Mutation Without Variation: Convergence Dynamics in LLM-Driven Program Evolution
Researchers demonstrate that Large Language Models exhibit systematic convergence bias when mutating programs, revisiting similar structural forms in 87% of cases despite stochastic variation. This reveals a fundamental tension in LLM-driven program evolution: while these models excel at semantics-aware transformations, they inherently constrain exploration toward restricted regions of program space, limiting their effectiveness for open-ended evolutionary search.
This research exposes a critical limitation in applying LLMs to automated program synthesis and genetic programming tasks. The study systematically analyzes mutation chains across varying prompts, model families, and stochastic conditions, revealing that LLMs consistently converge toward attractor regions rather than exploring diverse program structures. The 87% revisitation rate of structural forms indicates the models develop implicit biases toward particular syntactic patterns, constraining the search space in ways that classical genetic programming operators do not exhibit.
The convergence phenomenon stems from LLMs' underlying architecture and training dynamics. These models optimize for semantic coherence and grammatical validity, which inadvertently pushes mutations toward familiar, high-probability token sequences. While this capability enables semantically-aware transformations that random mutation cannot achieve, it creates a structural homogeneity problem that fundamentally undermines evolutionary search diversity.
For developers and researchers working on LLM-based code generation and program synthesis, this finding demands architectural reconsideration. Systems relying on LLM mutations for exploration will struggle to escape local optima or discover novel program structures. The variance across prompt wording and model choice suggests mitigation strategies exist—custom prompting, ensemble approaches, or hybrid methods combining LLM transformation with classical mutation operators.
Looking forward, practitioners must either accept limited exploration scope or engineer countermeasures explicitly designed to combat convergence bias. Future work should investigate whether fine-tuning, prompt engineering, or architectural modifications can expand the attractor basin without sacrificing semantic awareness. This research highlights how seemingly-desirable model properties can create hidden constraints in specialized applications.
- →LLMs exhibit systematic convergence bias, revisiting identical structural program forms in 87% of mutation chains despite stochastic variation.

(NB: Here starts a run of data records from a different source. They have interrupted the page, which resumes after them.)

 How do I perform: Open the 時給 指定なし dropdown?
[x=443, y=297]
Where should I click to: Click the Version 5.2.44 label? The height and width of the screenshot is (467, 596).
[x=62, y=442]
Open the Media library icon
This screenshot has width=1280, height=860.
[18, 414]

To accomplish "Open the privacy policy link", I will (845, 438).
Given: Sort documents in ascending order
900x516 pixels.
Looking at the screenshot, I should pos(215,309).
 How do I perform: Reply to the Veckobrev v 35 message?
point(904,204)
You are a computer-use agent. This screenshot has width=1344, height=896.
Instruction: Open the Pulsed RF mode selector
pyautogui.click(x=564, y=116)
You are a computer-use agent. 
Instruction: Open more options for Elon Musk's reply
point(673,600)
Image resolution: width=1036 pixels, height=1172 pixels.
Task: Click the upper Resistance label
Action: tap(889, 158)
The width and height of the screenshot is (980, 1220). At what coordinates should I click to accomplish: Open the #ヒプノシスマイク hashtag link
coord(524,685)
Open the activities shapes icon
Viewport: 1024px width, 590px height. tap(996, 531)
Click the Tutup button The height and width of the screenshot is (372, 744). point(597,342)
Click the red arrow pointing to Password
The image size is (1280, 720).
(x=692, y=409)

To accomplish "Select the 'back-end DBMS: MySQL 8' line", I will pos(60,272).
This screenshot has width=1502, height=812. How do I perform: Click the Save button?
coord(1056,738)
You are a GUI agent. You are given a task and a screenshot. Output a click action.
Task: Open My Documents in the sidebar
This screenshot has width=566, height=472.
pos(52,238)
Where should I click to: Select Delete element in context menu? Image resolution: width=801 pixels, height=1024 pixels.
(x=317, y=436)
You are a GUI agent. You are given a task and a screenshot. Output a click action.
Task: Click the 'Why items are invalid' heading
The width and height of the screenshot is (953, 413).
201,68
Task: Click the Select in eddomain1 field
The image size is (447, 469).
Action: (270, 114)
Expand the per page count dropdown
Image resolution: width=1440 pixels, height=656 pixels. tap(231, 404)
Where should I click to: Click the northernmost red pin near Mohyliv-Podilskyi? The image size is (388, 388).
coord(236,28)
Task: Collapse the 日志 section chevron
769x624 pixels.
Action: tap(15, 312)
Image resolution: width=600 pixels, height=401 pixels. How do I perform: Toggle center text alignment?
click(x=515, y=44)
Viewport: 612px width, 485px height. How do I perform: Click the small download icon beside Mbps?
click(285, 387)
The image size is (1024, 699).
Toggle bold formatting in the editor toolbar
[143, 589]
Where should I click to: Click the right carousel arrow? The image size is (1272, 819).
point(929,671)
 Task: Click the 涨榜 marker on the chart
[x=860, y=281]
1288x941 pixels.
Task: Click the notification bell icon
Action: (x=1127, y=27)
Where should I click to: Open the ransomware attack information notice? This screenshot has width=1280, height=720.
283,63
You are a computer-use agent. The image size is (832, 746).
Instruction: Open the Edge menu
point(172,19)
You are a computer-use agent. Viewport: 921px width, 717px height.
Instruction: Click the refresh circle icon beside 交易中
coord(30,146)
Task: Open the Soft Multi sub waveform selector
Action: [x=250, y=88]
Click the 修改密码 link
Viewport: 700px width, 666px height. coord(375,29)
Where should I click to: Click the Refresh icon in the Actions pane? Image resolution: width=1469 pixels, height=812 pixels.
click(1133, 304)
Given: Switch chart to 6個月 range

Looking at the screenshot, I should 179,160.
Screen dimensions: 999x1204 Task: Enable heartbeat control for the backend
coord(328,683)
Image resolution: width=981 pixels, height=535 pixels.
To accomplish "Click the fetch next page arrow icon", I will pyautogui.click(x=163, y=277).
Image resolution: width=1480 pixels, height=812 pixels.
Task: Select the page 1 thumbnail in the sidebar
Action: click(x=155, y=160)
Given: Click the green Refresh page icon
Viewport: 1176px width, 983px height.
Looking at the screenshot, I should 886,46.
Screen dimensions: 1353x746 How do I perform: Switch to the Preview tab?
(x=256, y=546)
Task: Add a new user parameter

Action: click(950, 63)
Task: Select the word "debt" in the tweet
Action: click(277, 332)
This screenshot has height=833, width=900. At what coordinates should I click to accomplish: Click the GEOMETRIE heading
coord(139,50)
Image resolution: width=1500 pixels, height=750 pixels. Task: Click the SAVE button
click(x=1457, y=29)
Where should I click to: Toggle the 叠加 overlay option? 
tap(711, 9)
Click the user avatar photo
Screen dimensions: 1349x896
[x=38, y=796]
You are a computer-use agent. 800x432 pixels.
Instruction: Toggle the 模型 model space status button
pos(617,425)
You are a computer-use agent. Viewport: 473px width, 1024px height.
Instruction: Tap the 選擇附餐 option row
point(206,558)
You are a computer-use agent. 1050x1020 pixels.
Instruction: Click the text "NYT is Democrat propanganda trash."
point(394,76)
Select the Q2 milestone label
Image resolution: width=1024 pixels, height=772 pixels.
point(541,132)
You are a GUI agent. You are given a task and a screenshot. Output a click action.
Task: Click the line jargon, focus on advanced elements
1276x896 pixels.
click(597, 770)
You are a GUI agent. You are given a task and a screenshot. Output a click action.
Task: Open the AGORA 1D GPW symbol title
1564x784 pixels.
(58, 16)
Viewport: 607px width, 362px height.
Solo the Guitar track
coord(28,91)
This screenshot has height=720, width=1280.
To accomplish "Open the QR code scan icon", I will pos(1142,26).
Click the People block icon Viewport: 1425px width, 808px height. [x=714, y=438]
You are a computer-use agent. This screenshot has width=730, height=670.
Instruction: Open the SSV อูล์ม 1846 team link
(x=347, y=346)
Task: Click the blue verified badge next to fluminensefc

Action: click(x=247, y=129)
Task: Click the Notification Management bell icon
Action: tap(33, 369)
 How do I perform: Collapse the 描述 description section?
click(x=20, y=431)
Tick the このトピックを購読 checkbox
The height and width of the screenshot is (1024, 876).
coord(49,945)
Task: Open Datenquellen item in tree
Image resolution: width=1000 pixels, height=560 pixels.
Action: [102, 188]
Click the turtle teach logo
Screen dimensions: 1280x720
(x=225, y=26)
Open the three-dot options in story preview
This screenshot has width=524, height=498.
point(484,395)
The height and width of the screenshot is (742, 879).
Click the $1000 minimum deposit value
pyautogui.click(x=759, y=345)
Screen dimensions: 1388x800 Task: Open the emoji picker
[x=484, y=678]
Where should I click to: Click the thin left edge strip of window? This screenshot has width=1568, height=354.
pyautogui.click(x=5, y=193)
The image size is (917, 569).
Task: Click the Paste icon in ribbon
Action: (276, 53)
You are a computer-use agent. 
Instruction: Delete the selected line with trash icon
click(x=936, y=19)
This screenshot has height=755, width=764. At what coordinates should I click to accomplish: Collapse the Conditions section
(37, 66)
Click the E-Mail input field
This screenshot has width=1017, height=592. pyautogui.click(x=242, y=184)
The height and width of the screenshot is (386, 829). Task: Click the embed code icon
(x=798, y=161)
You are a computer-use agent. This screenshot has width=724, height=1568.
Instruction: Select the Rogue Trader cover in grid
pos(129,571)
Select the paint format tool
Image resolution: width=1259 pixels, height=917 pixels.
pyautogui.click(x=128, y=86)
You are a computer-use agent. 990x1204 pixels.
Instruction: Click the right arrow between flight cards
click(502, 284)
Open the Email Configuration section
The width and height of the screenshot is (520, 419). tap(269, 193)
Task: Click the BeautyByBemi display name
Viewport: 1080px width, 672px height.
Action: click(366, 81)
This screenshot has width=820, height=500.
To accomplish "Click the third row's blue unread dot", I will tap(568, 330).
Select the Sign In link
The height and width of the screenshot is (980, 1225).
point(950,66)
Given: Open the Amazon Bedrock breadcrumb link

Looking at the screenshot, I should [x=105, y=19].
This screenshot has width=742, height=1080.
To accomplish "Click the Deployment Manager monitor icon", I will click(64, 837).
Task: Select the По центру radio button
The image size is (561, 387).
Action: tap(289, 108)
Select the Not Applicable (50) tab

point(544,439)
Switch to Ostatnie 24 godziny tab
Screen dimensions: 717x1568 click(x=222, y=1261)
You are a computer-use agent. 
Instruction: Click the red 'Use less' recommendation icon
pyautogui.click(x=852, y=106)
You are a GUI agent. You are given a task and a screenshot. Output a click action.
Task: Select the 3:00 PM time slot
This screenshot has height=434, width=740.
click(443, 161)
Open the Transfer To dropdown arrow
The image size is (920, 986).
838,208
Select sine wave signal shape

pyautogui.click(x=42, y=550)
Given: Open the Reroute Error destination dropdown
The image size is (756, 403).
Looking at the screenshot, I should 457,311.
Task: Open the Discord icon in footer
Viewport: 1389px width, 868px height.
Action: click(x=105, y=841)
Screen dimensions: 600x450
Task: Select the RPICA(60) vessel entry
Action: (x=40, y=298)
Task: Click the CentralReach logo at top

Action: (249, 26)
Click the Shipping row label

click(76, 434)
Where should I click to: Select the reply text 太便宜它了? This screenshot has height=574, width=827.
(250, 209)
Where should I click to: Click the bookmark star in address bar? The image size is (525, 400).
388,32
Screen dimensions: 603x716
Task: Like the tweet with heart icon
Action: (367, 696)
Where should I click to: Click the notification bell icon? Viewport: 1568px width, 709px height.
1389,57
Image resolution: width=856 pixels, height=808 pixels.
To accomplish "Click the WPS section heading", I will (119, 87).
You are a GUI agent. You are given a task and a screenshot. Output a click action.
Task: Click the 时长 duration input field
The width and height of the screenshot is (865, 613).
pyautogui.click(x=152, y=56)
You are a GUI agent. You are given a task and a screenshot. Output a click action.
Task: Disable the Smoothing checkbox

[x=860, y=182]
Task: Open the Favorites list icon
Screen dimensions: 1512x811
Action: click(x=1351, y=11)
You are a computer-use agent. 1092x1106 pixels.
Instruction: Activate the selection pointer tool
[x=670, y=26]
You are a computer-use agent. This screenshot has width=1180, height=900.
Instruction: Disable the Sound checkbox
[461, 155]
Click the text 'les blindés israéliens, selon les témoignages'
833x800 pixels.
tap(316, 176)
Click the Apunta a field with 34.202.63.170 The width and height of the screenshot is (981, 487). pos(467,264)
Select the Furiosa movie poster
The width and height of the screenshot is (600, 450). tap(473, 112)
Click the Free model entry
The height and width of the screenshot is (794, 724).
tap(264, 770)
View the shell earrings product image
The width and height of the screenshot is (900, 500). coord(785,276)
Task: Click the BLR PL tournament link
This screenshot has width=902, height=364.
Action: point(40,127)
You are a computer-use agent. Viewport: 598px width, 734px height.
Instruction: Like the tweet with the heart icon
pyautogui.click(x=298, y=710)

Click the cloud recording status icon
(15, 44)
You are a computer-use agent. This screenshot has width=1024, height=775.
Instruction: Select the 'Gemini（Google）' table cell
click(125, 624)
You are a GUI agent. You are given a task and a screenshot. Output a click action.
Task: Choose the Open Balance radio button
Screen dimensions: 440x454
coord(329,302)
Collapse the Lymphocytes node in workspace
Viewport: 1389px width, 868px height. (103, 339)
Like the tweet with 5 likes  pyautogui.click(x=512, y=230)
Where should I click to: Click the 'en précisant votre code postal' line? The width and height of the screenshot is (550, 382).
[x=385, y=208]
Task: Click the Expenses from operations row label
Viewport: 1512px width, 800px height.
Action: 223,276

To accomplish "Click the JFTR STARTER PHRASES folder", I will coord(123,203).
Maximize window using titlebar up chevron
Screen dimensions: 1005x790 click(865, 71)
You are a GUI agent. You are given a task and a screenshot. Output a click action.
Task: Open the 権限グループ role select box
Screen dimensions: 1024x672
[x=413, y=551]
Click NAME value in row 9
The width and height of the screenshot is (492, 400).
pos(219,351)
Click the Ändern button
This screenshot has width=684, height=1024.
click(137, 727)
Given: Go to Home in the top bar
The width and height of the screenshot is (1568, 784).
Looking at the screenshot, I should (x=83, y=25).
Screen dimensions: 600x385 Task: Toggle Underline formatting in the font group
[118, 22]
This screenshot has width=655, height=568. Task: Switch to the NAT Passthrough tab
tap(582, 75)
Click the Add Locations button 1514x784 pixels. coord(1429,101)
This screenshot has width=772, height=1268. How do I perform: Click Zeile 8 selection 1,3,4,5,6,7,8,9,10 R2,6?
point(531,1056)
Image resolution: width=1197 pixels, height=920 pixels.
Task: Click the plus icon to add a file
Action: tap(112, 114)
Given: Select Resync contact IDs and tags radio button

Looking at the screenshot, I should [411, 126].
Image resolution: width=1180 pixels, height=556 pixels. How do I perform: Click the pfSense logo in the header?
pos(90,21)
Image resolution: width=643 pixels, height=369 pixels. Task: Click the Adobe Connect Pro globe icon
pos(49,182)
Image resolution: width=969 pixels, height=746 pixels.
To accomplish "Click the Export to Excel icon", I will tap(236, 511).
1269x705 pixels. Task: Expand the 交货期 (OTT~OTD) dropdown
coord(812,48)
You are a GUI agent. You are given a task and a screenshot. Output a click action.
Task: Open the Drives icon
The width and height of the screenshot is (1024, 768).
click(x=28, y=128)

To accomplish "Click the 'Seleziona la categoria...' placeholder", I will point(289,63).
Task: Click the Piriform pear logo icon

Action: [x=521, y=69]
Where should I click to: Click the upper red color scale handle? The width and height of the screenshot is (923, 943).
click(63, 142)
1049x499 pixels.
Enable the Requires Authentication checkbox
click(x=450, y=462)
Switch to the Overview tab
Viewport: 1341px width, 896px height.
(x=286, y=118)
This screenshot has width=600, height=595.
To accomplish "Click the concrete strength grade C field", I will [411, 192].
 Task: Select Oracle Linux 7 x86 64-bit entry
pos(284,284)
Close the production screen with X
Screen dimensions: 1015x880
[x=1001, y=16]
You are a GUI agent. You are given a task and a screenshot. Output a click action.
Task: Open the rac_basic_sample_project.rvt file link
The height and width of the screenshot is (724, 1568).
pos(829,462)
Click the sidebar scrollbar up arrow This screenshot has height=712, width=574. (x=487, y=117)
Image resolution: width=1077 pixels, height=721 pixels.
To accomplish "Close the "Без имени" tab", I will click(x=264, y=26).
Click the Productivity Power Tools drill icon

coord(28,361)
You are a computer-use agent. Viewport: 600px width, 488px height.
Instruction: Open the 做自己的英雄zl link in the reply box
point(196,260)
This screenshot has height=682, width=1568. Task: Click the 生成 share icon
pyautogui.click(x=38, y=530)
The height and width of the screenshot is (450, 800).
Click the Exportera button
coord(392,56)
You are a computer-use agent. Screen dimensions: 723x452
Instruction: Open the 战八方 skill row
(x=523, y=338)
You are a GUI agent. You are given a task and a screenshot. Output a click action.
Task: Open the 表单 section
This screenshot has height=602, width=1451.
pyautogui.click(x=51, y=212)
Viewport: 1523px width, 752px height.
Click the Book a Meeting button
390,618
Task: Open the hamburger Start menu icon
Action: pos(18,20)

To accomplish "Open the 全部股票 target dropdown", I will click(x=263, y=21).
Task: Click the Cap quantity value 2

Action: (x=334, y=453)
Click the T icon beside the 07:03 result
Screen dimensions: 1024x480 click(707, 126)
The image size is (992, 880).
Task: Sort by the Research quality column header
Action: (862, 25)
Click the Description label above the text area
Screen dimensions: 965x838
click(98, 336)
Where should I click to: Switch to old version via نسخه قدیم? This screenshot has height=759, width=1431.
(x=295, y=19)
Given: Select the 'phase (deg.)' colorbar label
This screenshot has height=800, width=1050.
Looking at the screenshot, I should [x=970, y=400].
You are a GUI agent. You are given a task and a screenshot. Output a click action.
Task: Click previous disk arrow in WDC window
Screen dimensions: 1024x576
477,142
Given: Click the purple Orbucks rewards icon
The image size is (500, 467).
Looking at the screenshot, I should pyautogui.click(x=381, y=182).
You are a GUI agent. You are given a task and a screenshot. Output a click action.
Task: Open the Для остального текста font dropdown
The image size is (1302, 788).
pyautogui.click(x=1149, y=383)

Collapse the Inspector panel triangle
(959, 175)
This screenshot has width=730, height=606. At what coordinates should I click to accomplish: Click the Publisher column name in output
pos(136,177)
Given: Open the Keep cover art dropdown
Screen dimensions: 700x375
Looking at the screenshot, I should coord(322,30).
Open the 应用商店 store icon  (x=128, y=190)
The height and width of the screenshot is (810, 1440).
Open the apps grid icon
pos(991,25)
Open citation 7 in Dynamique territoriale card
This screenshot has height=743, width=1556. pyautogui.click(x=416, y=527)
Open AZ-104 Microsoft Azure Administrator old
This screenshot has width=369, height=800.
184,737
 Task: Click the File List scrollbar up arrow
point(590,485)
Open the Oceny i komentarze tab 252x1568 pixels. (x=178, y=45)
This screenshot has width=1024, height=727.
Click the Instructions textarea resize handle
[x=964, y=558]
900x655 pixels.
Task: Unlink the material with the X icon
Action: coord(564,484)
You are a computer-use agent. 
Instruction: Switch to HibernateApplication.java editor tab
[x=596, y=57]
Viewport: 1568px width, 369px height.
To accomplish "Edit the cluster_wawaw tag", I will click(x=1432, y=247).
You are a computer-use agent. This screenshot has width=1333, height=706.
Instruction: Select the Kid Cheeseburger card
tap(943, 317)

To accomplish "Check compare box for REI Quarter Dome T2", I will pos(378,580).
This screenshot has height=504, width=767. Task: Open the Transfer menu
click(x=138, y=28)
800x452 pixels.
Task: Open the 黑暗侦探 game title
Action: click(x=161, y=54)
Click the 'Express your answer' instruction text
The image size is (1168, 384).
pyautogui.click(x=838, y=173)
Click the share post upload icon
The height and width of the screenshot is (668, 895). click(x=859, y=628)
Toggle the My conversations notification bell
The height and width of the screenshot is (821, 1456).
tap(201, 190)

- →Semantic-awareness capabilities that enable valid program transformations simultaneously enforce structural homogeneity, creating an inherent trade-off in LLM-driven evolution.
- →Classical genetic programming operators do not exhibit comparable convergence, indicating the bias is intrinsic to LLM mutation pipelines rather than universal to mutation-based search.
- →Convergence severity varies with prompt design and model selection, suggesting mitigation strategies exist but require explicit engineering.
- →Open-ended program exploration using LLMs requires hybrid approaches combining LLM transformations with diversity-promoting mechanisms beyond current LLM-only designs.